The effect of nursery-growing environment on productivity.

The bulk of the nursery stock used in Florida comes from the northern United States or Canada (Duval et al., 2005). It is presumed that the cooler conditions in the northern nurseries provide better conditions for the new plants and higher productivity when they are planted (although this is not always the case). There are differences in day length among the different growing areas, which are likely to affect flowering and production in short-day strawberry cultivars (Stewart and Folta, 2010). The northern material also generally has fewer diseases (MacKenzie et al., 2009; Peres et al., 2006). In the present experiments, plants from Queensland were just as productive as plants from Victoria or Tasmania. Conversely in Florida, plants from northern or midlatitude nurseries out-yielded those from southern nurseries in about half the cases.

The relationship between productivity and temperature in the different nursery-growing environments.

Average daily temperatures during plant development from January to April are about 3 to 5 °C lower at Toolangi and Kempton compared with conditions at Stanthorpe. These differences in temperatures are due to differences in daily minimums (10.7, 6.5, and 13.3 °C) and maximums (20.4, 20.9, and 24.2 °C).

Several authors have assessed the impact of low temperatures before planting on fruiting in Florida (Albregts and Chandler, 1994; Albregts and Howard 1974, 1977; Bish et al., 1997, 2002; Durner and Poling, 2000; Durner et al., 1986; Locascio, 1972). The plants were cooled for 2 to 4 weeks (usually 2 weeks) at various temperatures, including 0.6, 2, 4.4, 10, 12, or 15 °C. Temperatures close to freezing were provided by storing the freshly dug plants in cold rooms. Temperatures above freezing were provided by potting up the plants after digging and growing them in phytotrons or glasshouses. When the plants were stored at low temperatures after digging, chilling had a mixed effect or no effect on yield. By contrast, when the plants were potted up and grown at low temperatures, chilling generally resulted in higher yields compared with the performance of plants grown at higher temperatures.

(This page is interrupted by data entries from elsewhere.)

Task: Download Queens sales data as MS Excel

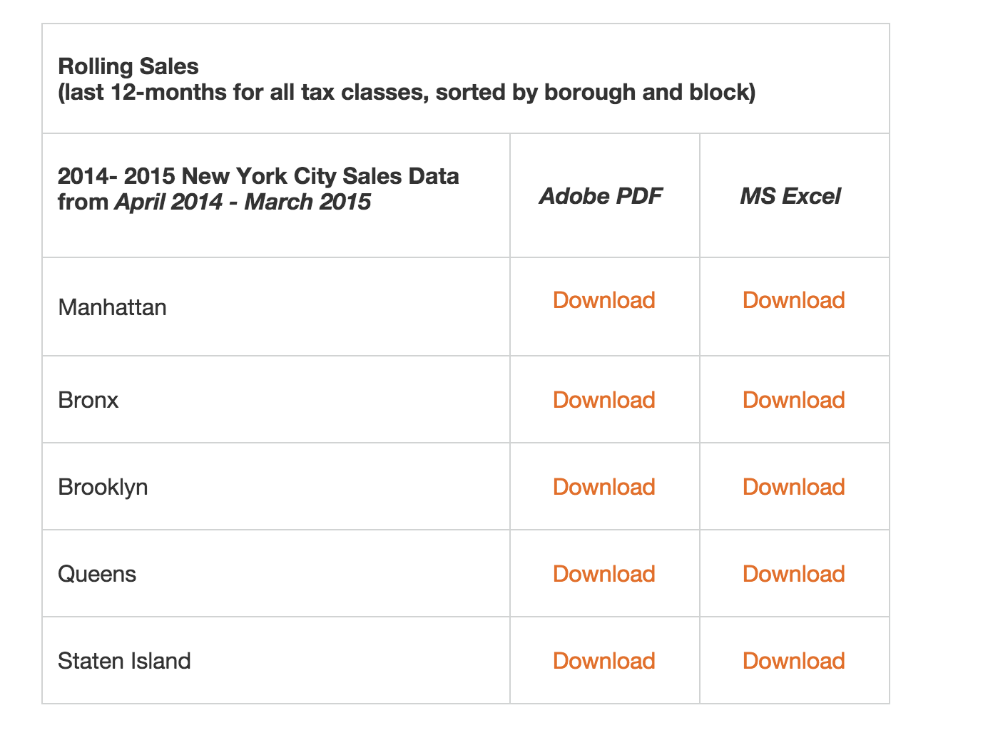Action: [x=793, y=574]
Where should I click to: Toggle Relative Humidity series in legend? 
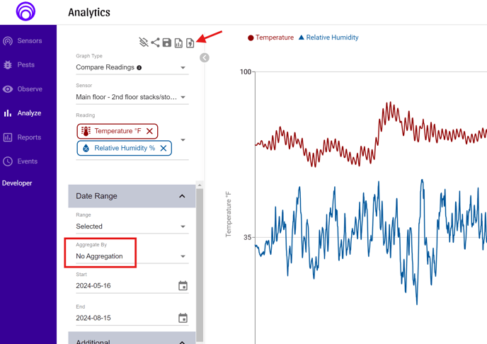coord(328,38)
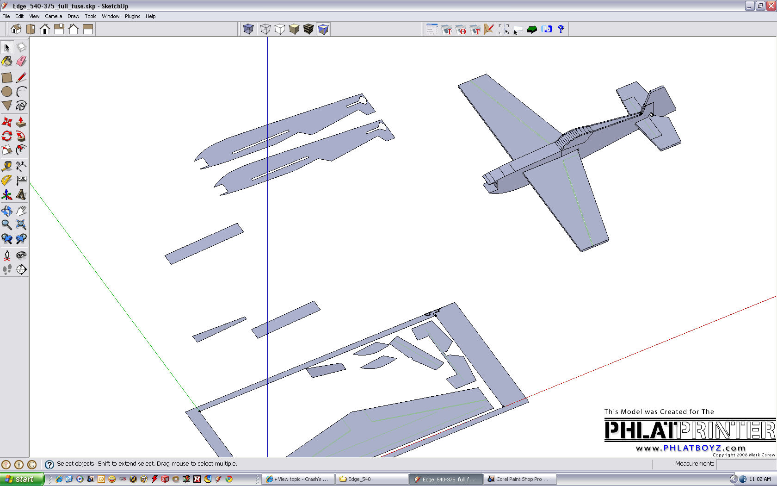This screenshot has width=777, height=486.
Task: Switch to Iso standard view
Action: pyautogui.click(x=16, y=29)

There have been at least two studies that have examined the impact of environmental conditions on the distribution of growth in the new transplants. Kirschbaum et al. (1998) indicated that bare-rooted plants from QC, Canada, had higher leaf dry weights than bare-rooted plants from Florida over a single season. Differences in crown and root dry weight between the two groups of plants were small or not significant. Average daily temperatures in September in the month before the plants were dug are 15.0 and 27.2 °C at the two sites, respectively. Bish et al. (2002) showed that containerized plants grown at 25/15 °C for 2 weeks had a larger root weight than those grown at 35/25 °C. Differences in the weights of the leaves and crowns were not significant. These results suggest that differences in productivity of plants from cool- or warm-growing areas probably reflect differences in leaf or root growth. In our experiments, the plants from Toolangi and Kempton were similar to those from Stanthorpe, reflecting similar growing temperatures.

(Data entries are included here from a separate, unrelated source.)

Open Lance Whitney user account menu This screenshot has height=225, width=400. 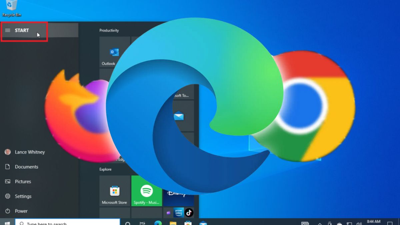pos(30,152)
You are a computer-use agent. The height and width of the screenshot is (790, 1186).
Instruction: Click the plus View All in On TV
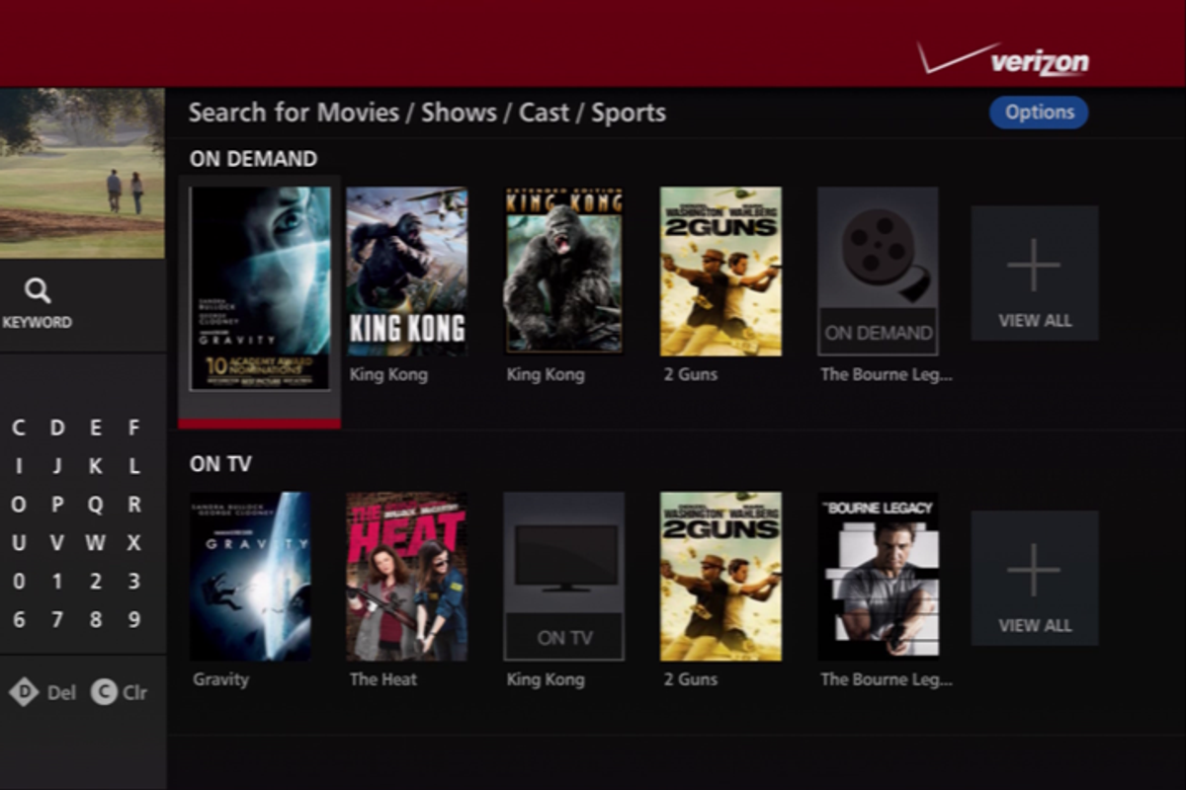pos(1034,578)
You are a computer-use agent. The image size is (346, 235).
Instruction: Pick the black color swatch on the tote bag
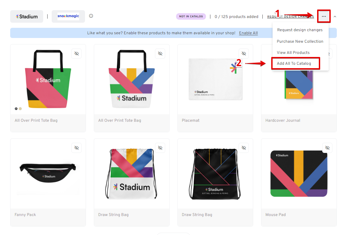16,109
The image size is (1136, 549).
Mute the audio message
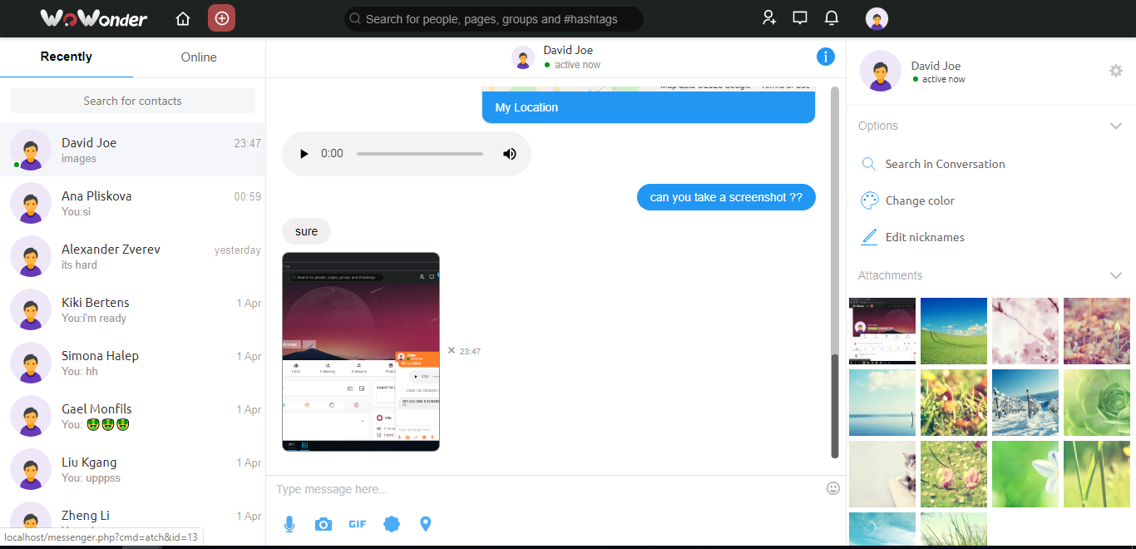(x=510, y=154)

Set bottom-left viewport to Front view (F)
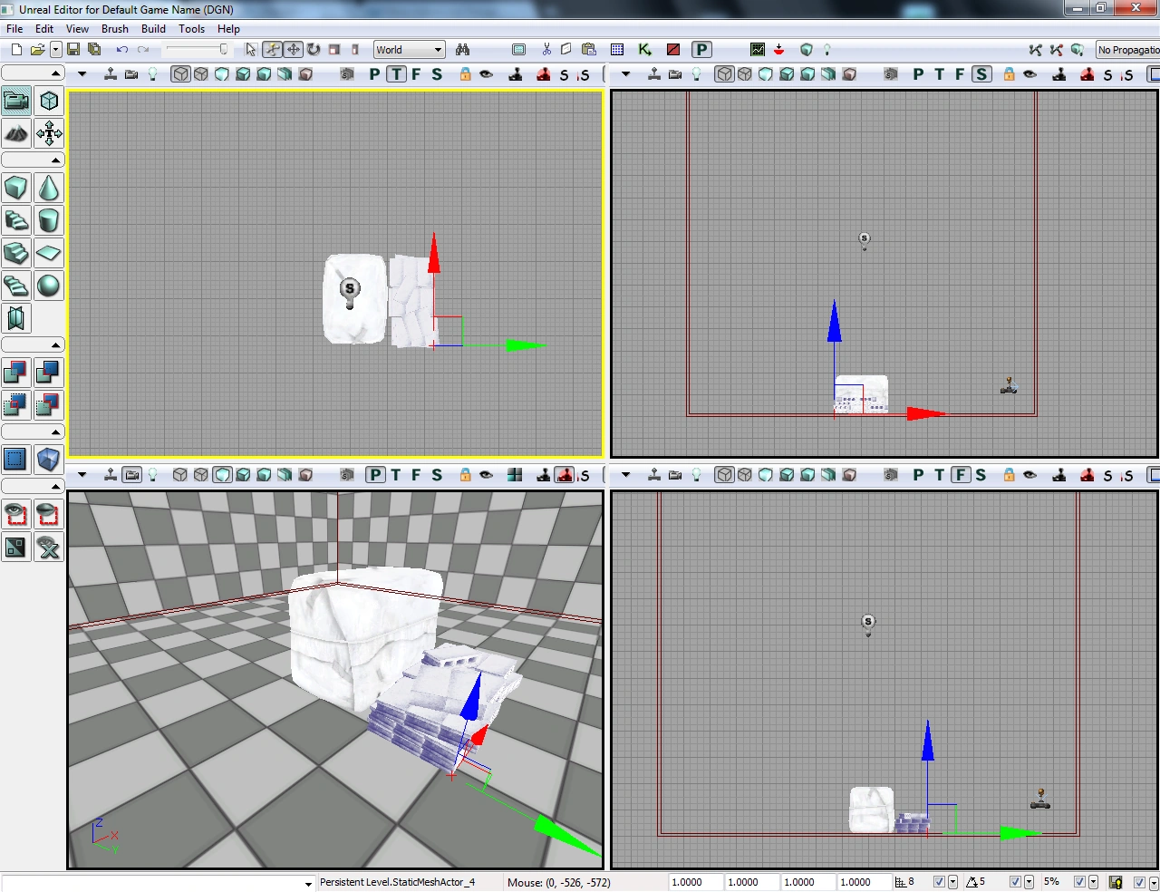click(x=416, y=475)
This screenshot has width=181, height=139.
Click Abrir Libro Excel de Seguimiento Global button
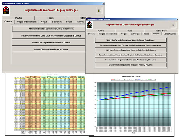coord(51,29)
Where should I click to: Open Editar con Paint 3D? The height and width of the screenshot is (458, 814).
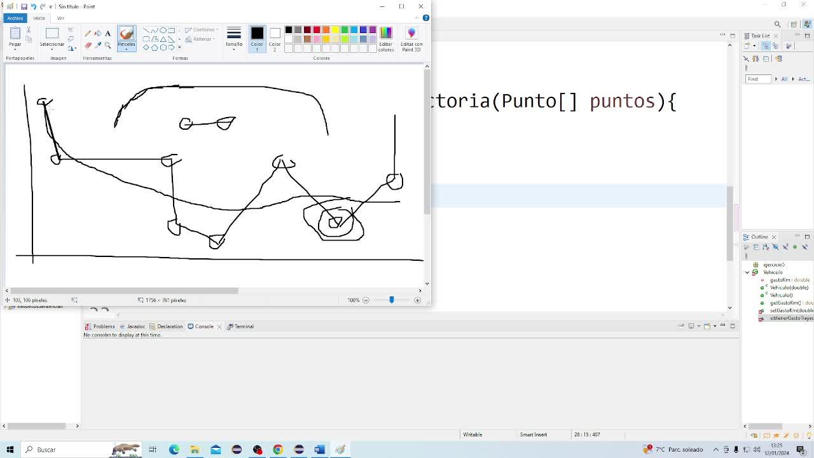pyautogui.click(x=411, y=39)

The relationship between yield and dry matter production.

There was a strong relationship between the dry matter production and the length of the growing season associated with the different times of planting (Fig. 5). The stock planted in early March produced 50% more dry matter in the vegetative plant parts than the stock planted in late April or early May. In this analysis, the crowns (a 92% increase) were more sensitive than the leaves (a 61% increase) or the roots (a 23% increase). The time of planting has also been shown to affect plant growth in Florida, although many of the studies only report growth in relative terms (Albregts and Howard, 1974, 1977, 1980; Locascio, 1972). Generally, stock planted in early or mid-October produced larger plants than stock planted later.

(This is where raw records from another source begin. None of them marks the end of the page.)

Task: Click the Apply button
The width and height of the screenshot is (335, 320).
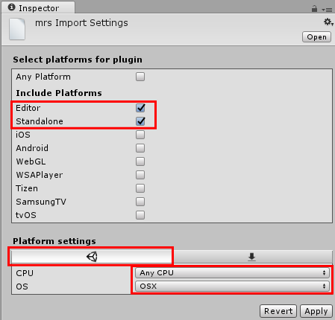Action: 316,311
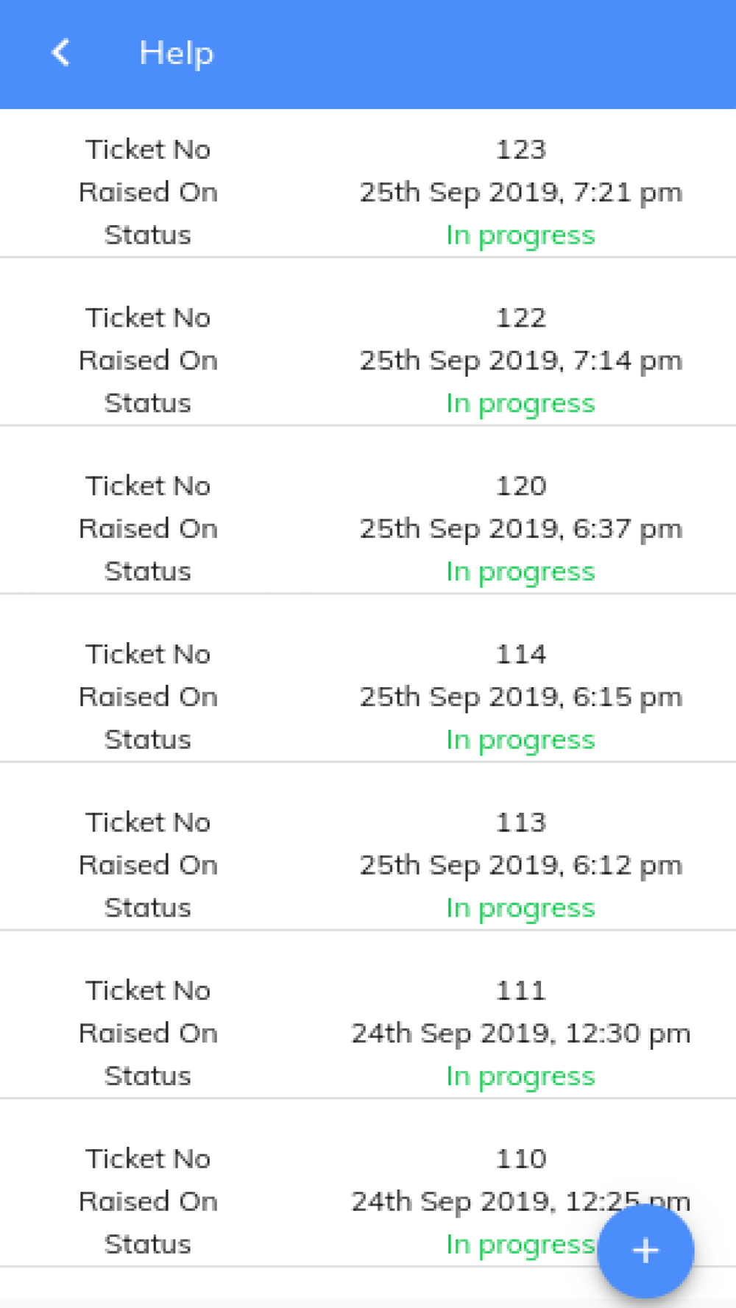
Task: Select ticket 113 entry
Action: coord(368,864)
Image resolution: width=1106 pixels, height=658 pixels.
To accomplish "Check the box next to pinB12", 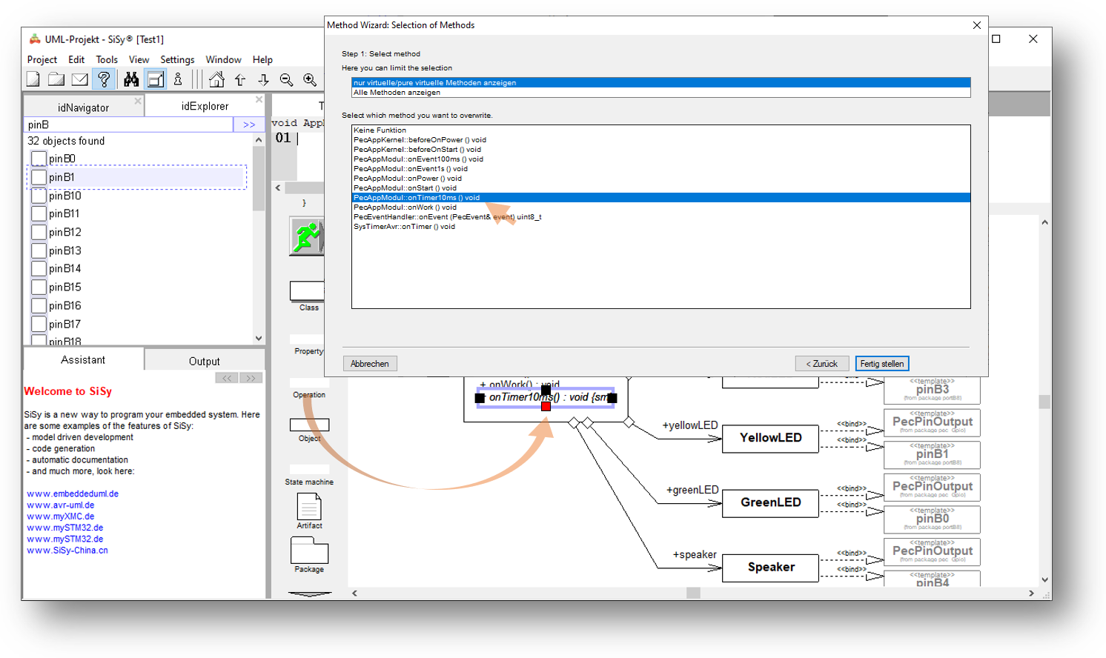I will [x=39, y=232].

There was a strong relationship between yield and average vegetative plant dry weight (leaves, crowns, and roots) during the season in the two sets of experiments (Fig. 6). This analysis showed that the plants produced an extra 37 g of fruit for each gram of plant dry weight above the minimum weight of 10.3 g. The plants planted in early March in the first set of experiments were excluded from this analysis as they had a slightly higher rate of vegetative growth than the plants planted in mid-March, but lower productivity.

The distribution of plant dry matter.

The allocation of plant dry matter changed over the season as the plants grew. The young plants without fruit allocated about 50% to 60% of their dry matter to the leaves and about 20% to 25% each to the crowns and roots. In contrast, the mature plants with fruit allocated 40% of their dry matter to the leaves and about 10% to the roots. Allocation to the crowns was not strongly affected.

The time of planting affected the distribution of plant dry matter. The stock planted before the time for best yield allocated less dry matter to the flowers and fruit than the stock planted at the optimum time. This response was associated with a greater allocation to the leaves. There was a different response when the stock was planted after the optimum time. In these instances, the roots were favored over the reproductive tissues. In the second set of experiments, there were at best only small differences in dry matter distribution across the different sources and plant sizes.

Forney and Breen (1985) showed that fruiting affected the allocation of plant dry matter in strawberry plants grown in a glasshouse. At the end of their study, plants with fruit had 62% less dry matter in the roots than plants where the flowers were continually removed, 53% less dry matter in the crowns and 44% less dry matter in the leaf blades. Schaffer et al. (1986) conducted a similar experiment but found that only the leaves were affected by fruiting. The dry weight of the leaves in fruiting plants was lower than the dry weight of the leaves in deblossomed plants.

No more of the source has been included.